– Jesteśmy świadkami kolejnego etapu wzmacniania polskiej Marynarki Wojennej. Trzy fregaty będą stanowiły dla niej nową jakość – podkreślił w Gdyni minister obrony narodowej Mariusz Błaszczak.
Palenie blach na pierwszą z trzech fregat Miecznik symbolicznie rozpoczyna dziś proces ich budowy. Na uroczystości w Gdyni obecny jest m.in. szef MON Mariusz Błaszczak. Umowa między Agencją Uzbrojenia MON i konsorcjum PGZ Miecznik została podpisana w 2021 r.
– Trzy fregaty w programie Miecznik będą stanowiły nową jakość w polskiej marynarce wojennej. Będą silnie uzbrojone, zarówno jeśli chodzi o broń ofensywną, jak i broń przeciwlotniczą – powiedział minister Mariusz Błaszczak.
Budowa kadłuba rozpoczęła się rano w gdyńskiej stoczni od symbolicznego cięcia blach pod przyszłą konstrukcję. Kolejnym etapem realizacji programu Miecznik będzie pierwsza stępka pod kadłubem. To – jak zapowiadają przedstawiciele Polskiej Grupy Zbrojeniowej – powinno wydarzyć się w pierwszym kwartale przyszłego roku.
„Mieczniki” dla Marynarki Wojennej powstaną w Stoczni Wojennej należącej do Polskiej Grupy Zbrojeniowej. Przy kontrakcie współpracują również inne firmy, w tym Babcock, MBDA i Thales oraz Remontowa Shipbuilding.

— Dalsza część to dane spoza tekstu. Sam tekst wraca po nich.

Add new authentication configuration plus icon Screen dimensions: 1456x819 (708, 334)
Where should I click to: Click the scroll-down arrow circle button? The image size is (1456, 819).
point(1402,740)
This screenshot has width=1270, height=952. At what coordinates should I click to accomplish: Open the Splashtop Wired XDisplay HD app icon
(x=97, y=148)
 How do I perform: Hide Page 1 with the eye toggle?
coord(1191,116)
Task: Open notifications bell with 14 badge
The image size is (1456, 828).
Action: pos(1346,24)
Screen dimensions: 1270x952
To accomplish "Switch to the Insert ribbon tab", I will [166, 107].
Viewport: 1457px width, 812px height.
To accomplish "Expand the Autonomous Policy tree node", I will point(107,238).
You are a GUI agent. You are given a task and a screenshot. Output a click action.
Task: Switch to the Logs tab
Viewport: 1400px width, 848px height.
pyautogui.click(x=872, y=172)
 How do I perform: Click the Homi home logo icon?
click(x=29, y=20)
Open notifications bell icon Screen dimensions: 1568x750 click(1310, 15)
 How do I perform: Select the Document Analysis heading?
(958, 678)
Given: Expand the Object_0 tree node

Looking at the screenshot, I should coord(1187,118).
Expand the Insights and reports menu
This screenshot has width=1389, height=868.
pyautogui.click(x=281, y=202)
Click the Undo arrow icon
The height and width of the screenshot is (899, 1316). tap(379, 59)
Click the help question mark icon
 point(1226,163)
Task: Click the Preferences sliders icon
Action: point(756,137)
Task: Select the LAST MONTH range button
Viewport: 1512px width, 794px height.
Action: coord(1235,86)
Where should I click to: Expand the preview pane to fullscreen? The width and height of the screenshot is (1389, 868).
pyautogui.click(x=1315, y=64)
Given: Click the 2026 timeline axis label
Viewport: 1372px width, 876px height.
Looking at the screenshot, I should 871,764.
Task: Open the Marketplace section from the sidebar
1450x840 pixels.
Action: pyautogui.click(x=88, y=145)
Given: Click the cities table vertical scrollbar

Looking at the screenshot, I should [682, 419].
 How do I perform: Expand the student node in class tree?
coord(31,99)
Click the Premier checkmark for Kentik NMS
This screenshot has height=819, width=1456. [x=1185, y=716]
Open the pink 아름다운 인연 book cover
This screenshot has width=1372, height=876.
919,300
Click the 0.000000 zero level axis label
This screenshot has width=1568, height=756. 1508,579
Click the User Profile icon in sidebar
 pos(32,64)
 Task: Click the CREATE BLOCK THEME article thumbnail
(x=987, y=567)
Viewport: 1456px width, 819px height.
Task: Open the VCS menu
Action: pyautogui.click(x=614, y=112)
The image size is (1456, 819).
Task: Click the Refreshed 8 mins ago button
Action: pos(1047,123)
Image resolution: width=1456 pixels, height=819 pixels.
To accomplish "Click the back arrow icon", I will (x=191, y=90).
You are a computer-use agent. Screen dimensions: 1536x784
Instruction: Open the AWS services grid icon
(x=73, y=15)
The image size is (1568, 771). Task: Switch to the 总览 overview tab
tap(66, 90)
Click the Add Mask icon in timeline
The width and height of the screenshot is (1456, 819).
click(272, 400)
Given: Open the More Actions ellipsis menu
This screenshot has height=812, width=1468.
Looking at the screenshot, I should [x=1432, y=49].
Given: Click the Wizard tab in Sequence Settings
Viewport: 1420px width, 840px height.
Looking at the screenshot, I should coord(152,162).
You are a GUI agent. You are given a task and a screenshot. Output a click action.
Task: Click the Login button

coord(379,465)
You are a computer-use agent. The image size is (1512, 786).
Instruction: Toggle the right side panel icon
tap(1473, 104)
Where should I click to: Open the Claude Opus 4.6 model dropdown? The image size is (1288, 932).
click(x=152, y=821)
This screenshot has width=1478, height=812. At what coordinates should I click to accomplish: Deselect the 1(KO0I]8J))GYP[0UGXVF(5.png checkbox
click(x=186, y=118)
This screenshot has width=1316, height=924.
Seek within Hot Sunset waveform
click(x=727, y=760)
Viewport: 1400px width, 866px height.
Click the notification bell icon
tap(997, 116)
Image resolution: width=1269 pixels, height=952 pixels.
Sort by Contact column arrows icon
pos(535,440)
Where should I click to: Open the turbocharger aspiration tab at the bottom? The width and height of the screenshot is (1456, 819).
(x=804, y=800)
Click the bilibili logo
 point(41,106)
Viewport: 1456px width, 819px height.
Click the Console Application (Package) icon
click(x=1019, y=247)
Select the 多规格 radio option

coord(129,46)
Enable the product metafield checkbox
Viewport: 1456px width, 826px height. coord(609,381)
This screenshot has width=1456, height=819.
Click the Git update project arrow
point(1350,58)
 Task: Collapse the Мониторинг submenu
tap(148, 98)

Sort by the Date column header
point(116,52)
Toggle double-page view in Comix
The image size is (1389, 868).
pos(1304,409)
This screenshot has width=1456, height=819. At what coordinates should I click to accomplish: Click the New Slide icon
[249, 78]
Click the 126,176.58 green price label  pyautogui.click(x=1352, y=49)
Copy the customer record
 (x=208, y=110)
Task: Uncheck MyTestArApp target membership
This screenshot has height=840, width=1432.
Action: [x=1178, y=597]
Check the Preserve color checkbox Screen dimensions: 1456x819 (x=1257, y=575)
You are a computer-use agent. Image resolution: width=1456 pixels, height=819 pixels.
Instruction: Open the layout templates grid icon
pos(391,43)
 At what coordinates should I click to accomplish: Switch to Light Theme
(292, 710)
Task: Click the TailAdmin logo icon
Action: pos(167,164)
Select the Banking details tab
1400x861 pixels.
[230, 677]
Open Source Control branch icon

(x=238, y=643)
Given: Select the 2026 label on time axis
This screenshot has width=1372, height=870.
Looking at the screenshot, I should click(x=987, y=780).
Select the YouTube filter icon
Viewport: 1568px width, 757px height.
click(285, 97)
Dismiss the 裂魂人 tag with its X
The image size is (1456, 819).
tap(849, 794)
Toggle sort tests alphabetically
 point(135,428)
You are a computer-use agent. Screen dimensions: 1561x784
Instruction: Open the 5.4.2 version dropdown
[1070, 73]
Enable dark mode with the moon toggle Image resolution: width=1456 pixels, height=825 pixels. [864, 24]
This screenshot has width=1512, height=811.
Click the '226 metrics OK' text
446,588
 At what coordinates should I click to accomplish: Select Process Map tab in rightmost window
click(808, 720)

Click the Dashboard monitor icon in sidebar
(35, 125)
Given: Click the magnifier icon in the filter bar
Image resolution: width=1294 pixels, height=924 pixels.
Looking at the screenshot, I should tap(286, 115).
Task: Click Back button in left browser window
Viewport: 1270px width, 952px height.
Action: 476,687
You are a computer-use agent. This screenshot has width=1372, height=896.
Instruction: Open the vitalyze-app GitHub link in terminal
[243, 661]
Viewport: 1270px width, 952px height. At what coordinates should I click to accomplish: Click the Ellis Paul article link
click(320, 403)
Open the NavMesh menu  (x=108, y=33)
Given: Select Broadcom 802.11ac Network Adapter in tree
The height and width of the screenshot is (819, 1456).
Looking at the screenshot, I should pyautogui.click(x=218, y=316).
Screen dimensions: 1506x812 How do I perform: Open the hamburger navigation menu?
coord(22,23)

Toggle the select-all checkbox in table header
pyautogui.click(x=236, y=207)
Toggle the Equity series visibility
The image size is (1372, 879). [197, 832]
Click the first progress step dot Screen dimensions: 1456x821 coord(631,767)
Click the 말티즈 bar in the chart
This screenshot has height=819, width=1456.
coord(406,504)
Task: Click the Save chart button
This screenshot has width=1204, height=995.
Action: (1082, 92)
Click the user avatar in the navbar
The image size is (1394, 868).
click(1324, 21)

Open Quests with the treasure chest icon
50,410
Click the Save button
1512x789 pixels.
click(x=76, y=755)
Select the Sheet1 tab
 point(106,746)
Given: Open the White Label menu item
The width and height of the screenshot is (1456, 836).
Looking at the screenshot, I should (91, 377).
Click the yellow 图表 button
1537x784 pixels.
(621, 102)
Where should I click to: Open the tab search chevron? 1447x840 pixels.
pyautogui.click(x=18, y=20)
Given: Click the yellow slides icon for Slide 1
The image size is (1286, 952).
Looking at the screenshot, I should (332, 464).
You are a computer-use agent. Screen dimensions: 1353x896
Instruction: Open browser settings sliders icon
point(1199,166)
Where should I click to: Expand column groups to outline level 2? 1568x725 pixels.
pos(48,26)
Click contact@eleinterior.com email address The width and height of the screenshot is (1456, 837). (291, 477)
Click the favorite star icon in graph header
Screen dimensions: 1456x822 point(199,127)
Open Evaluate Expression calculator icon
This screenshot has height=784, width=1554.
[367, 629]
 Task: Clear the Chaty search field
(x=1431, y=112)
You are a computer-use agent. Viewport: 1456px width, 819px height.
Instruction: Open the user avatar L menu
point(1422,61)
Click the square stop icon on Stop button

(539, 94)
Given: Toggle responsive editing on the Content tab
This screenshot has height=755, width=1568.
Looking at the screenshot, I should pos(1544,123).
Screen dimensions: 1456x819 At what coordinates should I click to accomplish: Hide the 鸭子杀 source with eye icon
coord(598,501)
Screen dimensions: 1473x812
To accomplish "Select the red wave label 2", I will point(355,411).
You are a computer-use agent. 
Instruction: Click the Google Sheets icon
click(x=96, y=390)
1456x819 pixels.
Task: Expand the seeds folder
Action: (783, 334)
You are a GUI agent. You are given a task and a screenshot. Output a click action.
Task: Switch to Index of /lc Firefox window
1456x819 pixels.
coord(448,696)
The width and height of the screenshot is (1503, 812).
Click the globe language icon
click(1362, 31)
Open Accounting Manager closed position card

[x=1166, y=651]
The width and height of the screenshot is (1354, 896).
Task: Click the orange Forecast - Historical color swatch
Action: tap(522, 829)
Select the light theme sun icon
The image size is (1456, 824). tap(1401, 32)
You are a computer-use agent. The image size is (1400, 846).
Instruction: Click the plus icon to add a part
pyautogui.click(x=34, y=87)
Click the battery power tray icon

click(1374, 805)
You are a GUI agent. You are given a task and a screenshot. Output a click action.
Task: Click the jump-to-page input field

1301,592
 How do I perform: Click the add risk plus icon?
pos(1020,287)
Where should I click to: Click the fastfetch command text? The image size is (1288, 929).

Program Miecznik to jeden z największych kontraktów w historii polskiego przemysłu stoczniowego. Wielozadaniowe okręty będą wyposażone w nowoczesne systemy radiolokacyjne, artyleryjskie i rakietowe. Dzięki nim Marynarka Wojenne uzyska nowe możliwości, jeśli chodzi o realizację szerokiego zakresu zadań na polskich obszarach morskich oraz uczestnictwa w misjach i ćwiczeniach organizowanych z sojusznikami z NATO.